All this sharing of data is moving ahead at such an incredible pace… but I have to wonder, are we missing a piece?
I’ve been thinking a lot more about sharing data (as in preventing it unless it’s something you’re supposed to be doing) and then… it got me thinking. What would it take for someone to seed incorrect information? What if some huge social network had a bunch of data to share and they either decided to be sneaky or were hacked… the net result could be a situation where the information that “got out” could really cause issues with other data systems.
I admit that, at times, part of me cheers this possibility. The thought that there would be a question mark as people used information obtained through potentially unknowing connections makes me grin a bit.
But if you move this inside your company or clients. If you look at information gathered by them for their own use for we’re not attaching morality decisions and instead just trying to make sense of data… the data chain of custody (oh boy, Steve’s talking about this again) becomes an issue.
I’ve talked with several people recently that are working through data flows and when we started talking about working with exceptions in the data, it was a quick flash that brought up the idea of validation. Not just in a “are the values in range and rational” manner, but is it the types of things we expect and do we *know* it’s correct data?

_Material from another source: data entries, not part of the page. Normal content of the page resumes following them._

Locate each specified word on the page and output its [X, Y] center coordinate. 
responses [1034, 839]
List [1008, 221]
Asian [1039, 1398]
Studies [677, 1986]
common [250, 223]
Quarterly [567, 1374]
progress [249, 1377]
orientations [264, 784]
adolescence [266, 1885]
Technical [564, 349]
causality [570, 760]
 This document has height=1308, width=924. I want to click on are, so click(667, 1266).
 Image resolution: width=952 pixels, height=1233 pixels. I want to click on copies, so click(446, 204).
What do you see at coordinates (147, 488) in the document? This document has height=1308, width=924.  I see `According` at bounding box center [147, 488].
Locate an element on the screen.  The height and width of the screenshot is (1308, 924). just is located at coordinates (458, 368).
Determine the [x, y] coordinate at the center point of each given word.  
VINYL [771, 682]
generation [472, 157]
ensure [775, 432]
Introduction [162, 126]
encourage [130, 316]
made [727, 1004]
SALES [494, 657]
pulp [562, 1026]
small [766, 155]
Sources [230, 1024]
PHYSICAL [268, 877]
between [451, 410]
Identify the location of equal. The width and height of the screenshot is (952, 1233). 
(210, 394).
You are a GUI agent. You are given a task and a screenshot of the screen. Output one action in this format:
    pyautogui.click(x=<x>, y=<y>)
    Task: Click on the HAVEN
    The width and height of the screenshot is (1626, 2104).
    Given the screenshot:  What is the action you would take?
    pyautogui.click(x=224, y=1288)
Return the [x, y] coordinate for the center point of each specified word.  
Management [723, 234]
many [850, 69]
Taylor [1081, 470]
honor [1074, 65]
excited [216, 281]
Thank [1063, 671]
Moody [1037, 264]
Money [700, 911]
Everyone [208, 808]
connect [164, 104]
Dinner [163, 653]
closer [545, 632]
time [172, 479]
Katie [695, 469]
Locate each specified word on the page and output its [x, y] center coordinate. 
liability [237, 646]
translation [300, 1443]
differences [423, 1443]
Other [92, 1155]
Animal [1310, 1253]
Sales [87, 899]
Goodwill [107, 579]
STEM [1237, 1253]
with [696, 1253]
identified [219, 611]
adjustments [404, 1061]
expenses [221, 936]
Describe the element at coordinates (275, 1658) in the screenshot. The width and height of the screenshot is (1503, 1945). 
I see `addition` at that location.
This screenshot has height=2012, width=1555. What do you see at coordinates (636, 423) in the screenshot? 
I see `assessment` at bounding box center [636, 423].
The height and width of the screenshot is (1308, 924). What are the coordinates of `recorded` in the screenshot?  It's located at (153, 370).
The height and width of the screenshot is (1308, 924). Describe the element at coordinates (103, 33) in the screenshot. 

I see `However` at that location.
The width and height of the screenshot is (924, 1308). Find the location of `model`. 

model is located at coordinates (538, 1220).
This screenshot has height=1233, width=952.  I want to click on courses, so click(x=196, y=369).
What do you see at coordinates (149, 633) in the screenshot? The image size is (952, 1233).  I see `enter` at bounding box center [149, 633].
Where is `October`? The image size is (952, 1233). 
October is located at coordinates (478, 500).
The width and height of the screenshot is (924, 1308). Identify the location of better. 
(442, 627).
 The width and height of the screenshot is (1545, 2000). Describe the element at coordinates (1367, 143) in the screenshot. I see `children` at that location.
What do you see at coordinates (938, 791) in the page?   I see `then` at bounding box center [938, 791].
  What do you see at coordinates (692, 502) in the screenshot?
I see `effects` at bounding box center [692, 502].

Those are hard questions to answer in the process of working through data streams. If you knew the data elements you could verify them. But of course that’s sort of the point, is that you don’t know the data and need to collect and process it.
It used to be that we’d talk about understanding how you know that that spreadsheet and the information in it, hasn’t been tampered with or modified, or that the formulas that create derived values are actually correct? It’s pretty critical. The same applies to data sharing. And, when we consider data sharing between applications and possibly even outside a given company’s walls.
I’m not sure what the answer is. It could be data modeling for rational values. It could be comparing against other sources (this is similar to what’s done with verification and master data modeling), or something completely different. But consider carefully the sources and uses of the information. If you don’t have the checks in there, it’s possible you could be making decisions based on information that’s just flat wrong.